### What this exercise asks
• a. Decide whether each statement agrees with the financial results excerpt below: (i) S1 contributed $189 million to sales for the year 2012; (ii) the 12-month backlog decreased during the quarter; (iii) historical ACI revenue increased by 38%. Answer yes or no for each, quoting the words of the excerpt that settle it.
• b. Rewrite the part of the financial results excerpt below that begins at the words "For the year 2012, sales" and stops after "at September 30, 2012.", swapping "backlog" for "order backlog" wherever it occurs there.

For the year 2012, sales totaled $766 million, an increase of $210 million, or 38%, as compared with $556 million last year. S1 contributed $189 million to sales for the year.
60-month backlog increased $49 million in the quarter to $2.416 billion as compared to $2.367 billion as of September 30, 2012. 12-month backlog increased $12 million to $596 million as compared to $584 million at September 30, 2012.
GAAP revenue increased to $224.1 million, an increase of $89.1 million, or 66%, over prior-year quarter. Historical ACI revenue increased $40.7 million, or 30%, and S1 contributed $48.4 million of revenue in the fourth quarter. Non-GAAP revenue was $227.7 million, an increase of $92.7 million, or 69%, over prior year quarter. Non-GAAP revenue excludes the impact of $3.6 million of deferred revenue that would have been recognized in the normal course of business by S1 but was not recognized due to GAAP purchase accounting requirements.

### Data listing
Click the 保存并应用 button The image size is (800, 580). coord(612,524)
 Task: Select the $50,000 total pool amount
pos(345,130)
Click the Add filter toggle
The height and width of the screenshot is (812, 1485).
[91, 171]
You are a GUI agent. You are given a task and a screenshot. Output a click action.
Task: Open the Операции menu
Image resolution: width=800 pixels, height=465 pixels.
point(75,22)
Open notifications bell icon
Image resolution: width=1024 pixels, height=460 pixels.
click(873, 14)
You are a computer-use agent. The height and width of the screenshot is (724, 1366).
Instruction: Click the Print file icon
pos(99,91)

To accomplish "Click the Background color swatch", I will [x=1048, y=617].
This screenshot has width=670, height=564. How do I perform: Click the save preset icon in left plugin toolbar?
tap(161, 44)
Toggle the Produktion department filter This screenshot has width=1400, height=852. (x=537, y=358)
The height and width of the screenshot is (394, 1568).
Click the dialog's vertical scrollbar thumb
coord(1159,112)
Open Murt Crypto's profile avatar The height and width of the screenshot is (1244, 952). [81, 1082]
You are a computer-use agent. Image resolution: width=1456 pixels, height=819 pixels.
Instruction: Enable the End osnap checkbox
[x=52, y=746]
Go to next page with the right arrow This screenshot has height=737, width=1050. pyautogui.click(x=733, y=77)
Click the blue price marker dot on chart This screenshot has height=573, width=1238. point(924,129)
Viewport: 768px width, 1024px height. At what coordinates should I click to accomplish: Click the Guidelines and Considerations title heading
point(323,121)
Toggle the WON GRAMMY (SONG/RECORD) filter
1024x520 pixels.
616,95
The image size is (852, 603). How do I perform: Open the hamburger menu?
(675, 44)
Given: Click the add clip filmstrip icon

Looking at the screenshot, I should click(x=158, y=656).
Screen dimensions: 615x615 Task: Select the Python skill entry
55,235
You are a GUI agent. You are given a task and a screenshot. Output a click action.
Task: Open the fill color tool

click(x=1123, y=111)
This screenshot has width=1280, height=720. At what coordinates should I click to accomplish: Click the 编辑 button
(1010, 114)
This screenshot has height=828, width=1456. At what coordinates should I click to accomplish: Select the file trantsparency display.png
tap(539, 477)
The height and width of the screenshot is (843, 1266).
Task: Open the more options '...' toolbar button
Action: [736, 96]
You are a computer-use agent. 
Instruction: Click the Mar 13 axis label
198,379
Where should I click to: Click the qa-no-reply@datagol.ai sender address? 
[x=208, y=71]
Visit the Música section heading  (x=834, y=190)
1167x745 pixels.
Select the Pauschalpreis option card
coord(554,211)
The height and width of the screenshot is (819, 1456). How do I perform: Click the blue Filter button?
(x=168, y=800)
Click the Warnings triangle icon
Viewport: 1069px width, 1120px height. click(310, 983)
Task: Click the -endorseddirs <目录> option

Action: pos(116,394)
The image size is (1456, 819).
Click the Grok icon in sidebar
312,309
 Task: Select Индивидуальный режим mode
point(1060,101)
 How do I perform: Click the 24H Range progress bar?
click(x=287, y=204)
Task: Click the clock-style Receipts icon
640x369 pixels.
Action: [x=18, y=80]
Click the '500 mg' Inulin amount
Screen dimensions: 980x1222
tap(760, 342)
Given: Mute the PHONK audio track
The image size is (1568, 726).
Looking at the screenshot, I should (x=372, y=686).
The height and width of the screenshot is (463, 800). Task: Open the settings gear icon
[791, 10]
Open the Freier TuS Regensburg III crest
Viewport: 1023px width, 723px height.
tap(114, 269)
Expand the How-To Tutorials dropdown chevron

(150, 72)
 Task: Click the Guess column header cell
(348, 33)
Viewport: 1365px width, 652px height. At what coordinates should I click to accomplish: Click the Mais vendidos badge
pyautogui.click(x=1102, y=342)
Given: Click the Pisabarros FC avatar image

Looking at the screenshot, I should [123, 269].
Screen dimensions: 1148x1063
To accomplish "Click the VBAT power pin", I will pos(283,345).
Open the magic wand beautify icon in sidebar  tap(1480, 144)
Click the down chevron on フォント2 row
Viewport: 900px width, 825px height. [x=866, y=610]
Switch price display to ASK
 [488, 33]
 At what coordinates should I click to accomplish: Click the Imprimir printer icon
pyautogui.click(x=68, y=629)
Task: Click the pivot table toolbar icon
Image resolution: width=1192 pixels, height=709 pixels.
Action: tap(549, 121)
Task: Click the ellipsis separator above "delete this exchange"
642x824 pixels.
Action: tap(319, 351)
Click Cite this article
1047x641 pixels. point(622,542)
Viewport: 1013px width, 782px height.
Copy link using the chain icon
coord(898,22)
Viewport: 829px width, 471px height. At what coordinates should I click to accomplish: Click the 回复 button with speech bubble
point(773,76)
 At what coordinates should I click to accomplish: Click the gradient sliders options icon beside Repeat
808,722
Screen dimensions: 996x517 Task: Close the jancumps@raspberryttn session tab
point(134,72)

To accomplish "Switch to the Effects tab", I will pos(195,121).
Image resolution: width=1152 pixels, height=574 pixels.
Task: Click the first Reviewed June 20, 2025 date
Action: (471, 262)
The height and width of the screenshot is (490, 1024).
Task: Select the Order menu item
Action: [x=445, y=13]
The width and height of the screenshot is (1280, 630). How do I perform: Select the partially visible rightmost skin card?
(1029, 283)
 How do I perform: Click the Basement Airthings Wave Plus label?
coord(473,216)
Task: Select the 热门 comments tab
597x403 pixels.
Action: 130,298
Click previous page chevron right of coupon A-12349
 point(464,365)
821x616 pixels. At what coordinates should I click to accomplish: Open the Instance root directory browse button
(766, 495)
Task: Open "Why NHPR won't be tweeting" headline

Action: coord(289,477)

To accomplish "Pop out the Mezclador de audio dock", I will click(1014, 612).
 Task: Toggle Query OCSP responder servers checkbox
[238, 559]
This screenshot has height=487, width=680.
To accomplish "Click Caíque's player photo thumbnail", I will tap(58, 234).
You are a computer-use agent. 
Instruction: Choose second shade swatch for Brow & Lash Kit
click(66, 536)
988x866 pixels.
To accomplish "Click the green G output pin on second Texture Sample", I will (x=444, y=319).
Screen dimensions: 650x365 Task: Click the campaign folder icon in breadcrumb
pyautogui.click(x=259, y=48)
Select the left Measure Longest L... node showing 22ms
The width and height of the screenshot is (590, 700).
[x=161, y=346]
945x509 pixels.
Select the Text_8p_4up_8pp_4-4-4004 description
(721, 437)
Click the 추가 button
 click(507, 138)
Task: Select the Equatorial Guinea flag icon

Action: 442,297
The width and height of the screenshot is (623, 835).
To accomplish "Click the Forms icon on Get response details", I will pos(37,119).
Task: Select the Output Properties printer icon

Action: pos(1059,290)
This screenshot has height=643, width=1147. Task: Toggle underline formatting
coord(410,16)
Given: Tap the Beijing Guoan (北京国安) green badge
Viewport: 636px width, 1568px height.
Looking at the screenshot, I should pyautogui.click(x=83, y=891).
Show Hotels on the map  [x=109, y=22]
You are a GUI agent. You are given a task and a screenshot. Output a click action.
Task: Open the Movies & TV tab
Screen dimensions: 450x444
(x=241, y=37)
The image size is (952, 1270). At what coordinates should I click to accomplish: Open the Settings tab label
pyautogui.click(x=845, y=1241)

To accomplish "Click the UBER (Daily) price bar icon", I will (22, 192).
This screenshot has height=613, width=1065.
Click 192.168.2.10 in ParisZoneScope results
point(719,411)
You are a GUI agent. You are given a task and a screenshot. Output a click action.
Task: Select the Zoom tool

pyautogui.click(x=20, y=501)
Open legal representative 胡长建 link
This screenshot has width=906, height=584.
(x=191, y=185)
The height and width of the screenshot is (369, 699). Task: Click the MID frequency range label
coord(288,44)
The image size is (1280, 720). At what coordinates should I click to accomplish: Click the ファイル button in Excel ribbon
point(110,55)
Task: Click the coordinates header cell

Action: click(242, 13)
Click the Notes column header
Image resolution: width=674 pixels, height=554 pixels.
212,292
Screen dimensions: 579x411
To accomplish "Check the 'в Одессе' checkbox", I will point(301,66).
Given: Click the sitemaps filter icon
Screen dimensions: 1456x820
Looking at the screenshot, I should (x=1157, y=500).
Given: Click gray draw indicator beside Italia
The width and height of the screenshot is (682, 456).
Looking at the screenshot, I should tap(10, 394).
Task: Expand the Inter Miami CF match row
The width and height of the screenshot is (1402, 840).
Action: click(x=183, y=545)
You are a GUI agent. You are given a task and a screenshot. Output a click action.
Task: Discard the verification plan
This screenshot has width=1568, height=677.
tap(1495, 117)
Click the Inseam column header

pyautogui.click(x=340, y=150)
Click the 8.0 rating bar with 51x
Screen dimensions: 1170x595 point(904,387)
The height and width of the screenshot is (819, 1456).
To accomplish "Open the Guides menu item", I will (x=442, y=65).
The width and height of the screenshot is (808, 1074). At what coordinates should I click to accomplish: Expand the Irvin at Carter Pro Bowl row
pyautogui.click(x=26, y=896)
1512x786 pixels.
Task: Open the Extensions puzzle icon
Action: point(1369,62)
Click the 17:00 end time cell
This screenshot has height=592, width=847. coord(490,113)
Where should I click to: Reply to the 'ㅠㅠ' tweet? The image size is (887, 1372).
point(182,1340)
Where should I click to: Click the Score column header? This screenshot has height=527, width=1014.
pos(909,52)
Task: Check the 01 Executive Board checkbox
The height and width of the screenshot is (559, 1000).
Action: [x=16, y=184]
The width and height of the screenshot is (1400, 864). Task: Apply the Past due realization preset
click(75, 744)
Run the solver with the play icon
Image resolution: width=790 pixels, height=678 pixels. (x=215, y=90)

### Outputs by task
• a.
(i) Yes: "S1 contributed $189 million to sales for the year."
(ii) No: "12-month backlog increased $12 million to $596 million"
(iii) No: "Historical ACI revenue increased $40.7 million, or 30%"

• b.
For the year 2012, sales totaled $766 million, an increase of $210 million, or 38%, as compared with $556 million last year. S1 contributed $189 million to sales for the year.
60-month order backlog increased $49 million in the quarter to $2.416 billion as compared to $2.367 billion as of September 30, 2012. 12-month order backlog increased $12 million to $596 million as compared to $584 million at September 30, 2012.